In a move consistent with industry claim submission standards, Blue Cross and Blue Shield of North Carolina (BCBSNC) will begin requiring all Skilled Nursing Facility (SNF) providers to include Resource Utilization Groups (RUGs) on all inpatient claim forms, consistent with CMS requirements.
A RUG is a patient classification system for Skilled Nursing Facility patients and is three (3) alpha characters, plus a two (2) digit modifer that defines the level of care and determines the daily reimbursement rate.
On claims to BCBSNC these RUGs are represented as the first three positions of Health Insurance Prospective Payment System (HIPPS) codes. HIPPS codes are determined based on assessments made using the Minimum Data Set (MDS). Grouper software run at the SNF uses specific data elements from the MDS to assign beneficiaries to a RUG code.

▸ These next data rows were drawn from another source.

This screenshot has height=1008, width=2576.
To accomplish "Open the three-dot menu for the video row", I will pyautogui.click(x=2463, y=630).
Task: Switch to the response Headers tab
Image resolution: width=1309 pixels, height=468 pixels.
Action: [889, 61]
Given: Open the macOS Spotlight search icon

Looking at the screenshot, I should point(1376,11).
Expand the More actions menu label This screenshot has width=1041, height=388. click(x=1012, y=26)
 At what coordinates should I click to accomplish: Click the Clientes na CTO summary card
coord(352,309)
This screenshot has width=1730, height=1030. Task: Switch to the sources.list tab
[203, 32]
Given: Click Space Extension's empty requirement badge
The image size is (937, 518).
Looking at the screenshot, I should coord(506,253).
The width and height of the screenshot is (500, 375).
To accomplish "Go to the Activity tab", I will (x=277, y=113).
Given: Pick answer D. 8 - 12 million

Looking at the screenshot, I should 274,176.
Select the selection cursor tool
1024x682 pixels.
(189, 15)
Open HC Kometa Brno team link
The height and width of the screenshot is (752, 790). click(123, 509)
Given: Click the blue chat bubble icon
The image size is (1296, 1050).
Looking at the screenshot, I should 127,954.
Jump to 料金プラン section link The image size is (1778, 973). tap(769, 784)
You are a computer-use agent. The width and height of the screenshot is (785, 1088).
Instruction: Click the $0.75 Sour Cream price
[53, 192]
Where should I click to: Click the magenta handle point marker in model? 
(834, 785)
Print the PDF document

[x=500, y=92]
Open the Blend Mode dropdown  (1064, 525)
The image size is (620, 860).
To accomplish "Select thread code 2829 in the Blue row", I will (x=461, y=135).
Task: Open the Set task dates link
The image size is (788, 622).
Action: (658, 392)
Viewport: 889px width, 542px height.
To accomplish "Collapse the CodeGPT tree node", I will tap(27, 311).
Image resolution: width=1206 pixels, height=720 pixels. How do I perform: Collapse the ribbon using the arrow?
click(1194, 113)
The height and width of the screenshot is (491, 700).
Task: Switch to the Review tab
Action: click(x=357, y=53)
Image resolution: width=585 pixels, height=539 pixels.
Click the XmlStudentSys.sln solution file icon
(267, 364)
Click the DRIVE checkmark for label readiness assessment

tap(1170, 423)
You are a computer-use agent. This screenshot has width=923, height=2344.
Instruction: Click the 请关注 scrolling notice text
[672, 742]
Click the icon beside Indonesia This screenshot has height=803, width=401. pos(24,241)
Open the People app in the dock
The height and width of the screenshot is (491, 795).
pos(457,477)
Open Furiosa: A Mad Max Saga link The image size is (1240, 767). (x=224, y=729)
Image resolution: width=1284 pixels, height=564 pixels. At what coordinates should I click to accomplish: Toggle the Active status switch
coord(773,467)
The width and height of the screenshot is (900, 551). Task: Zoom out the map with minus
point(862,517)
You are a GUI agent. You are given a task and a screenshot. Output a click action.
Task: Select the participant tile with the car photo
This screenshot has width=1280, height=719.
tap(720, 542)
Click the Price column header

All SNFs should be using the MDS 3.0 assessment for admissions on or after October 1, 2010. The Grouper outputs the RUG code, which must be combined with the Assessment Indicator to create the HIPPS code. The RUG-HIPPS code is then entered on the claim in Form Locator 44.
For outpatient SNF claims, appropriate revenue codes must be placed in Form Locator 42 for each line item and must include CPT/HCPCS codes in Form Locator 44 to describe specific procedures, when and if, appropriate codes are available.
Skilled Nursing Facilities should note that the absence of an appropriate RUG code on a claim form could likely result in a rejected claim or affect processing time. This change will become effective April 1, 2011.